Data to examine —
"""

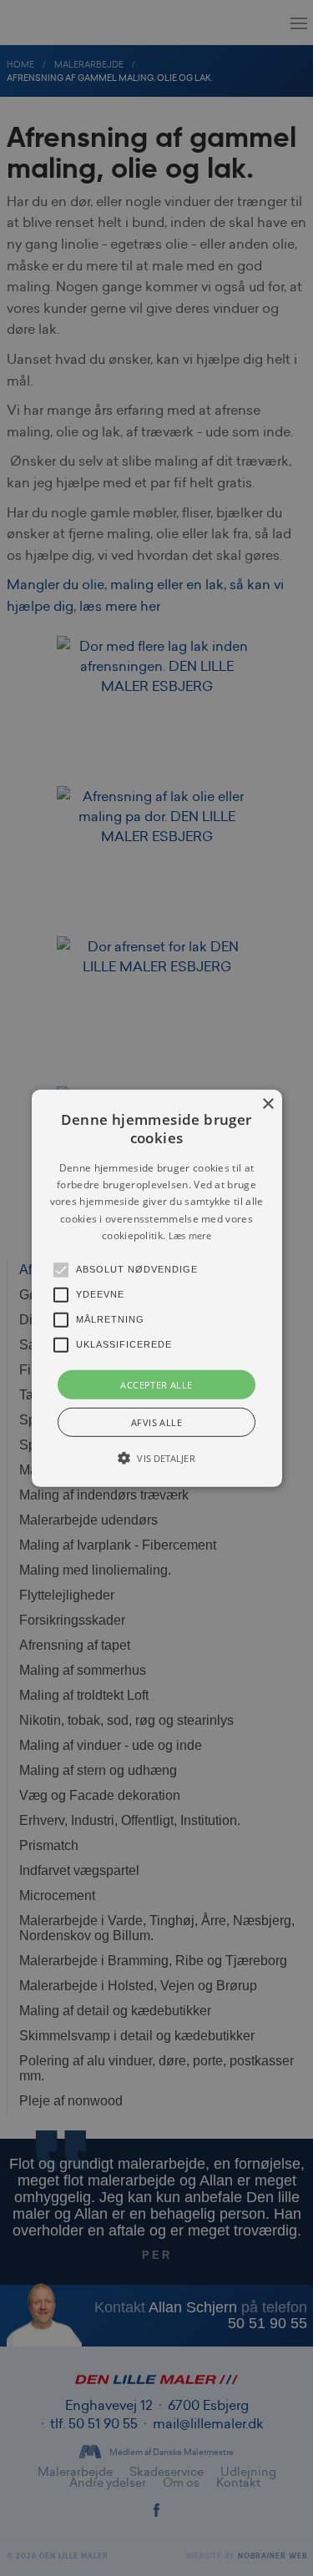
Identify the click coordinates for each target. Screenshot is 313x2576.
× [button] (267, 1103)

"""
"""

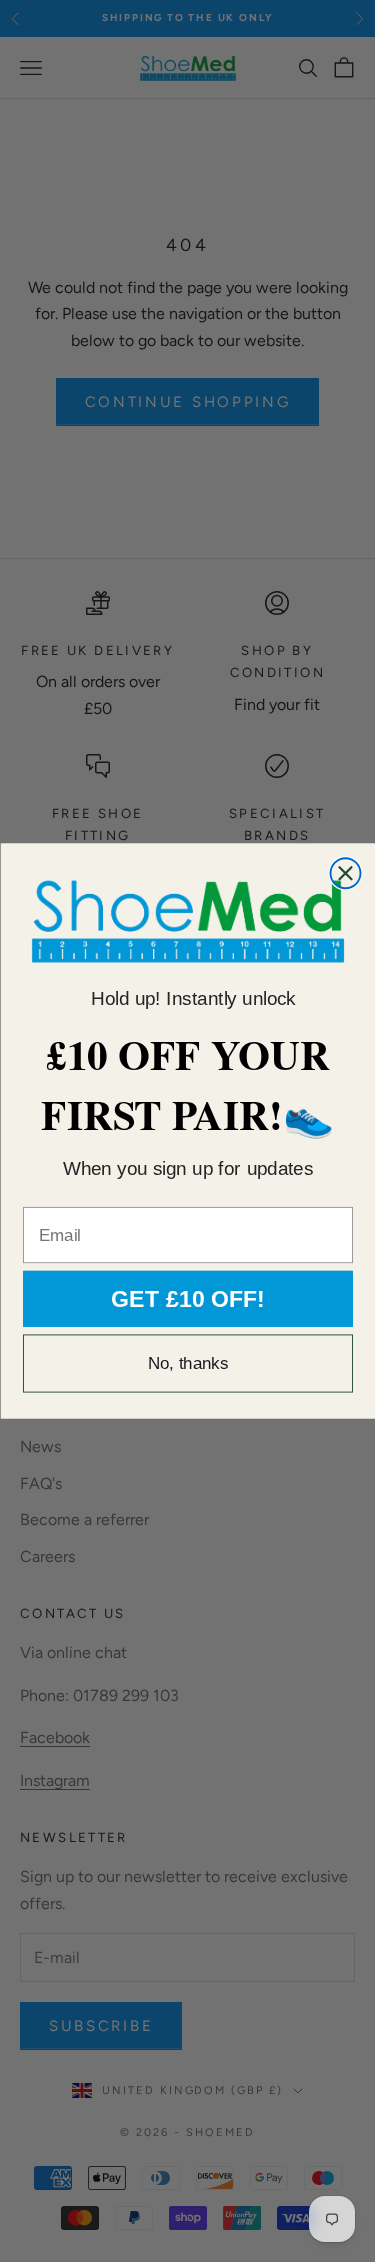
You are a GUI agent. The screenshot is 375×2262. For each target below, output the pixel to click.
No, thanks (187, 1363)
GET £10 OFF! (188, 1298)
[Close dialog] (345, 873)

"""
"""

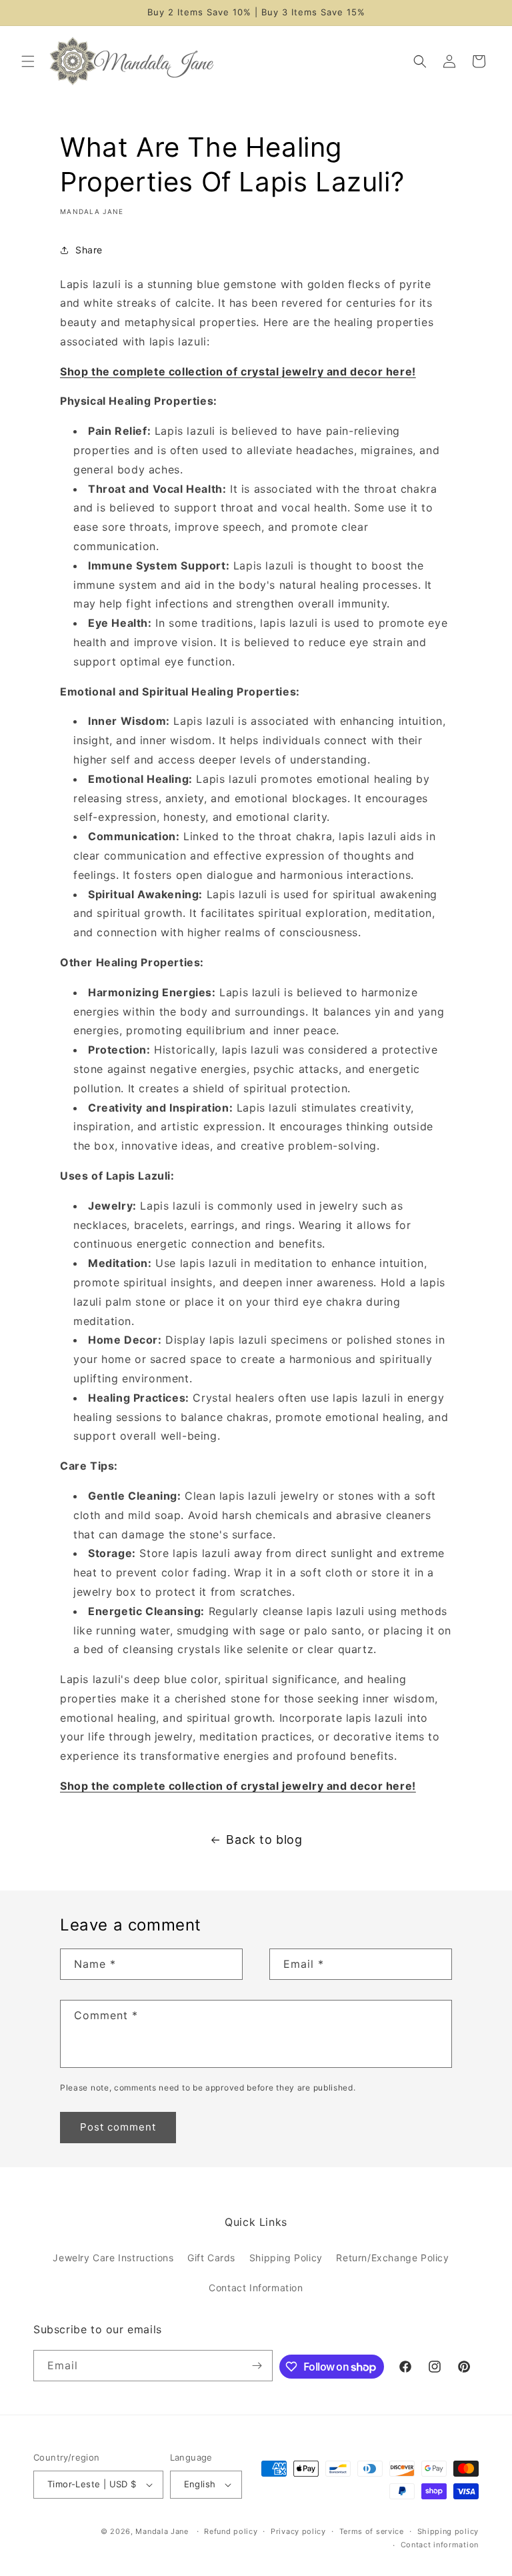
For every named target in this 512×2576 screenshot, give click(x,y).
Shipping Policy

"""

What the task asks —
Return, with no change at all, every line in the entries above from the line containing "Identify the click" through the line containing "[button] (267, 1103)".

Result of the exercise —
Identify the click coordinates for each target. Screenshot is 313x2576.
× [button] (267, 1103)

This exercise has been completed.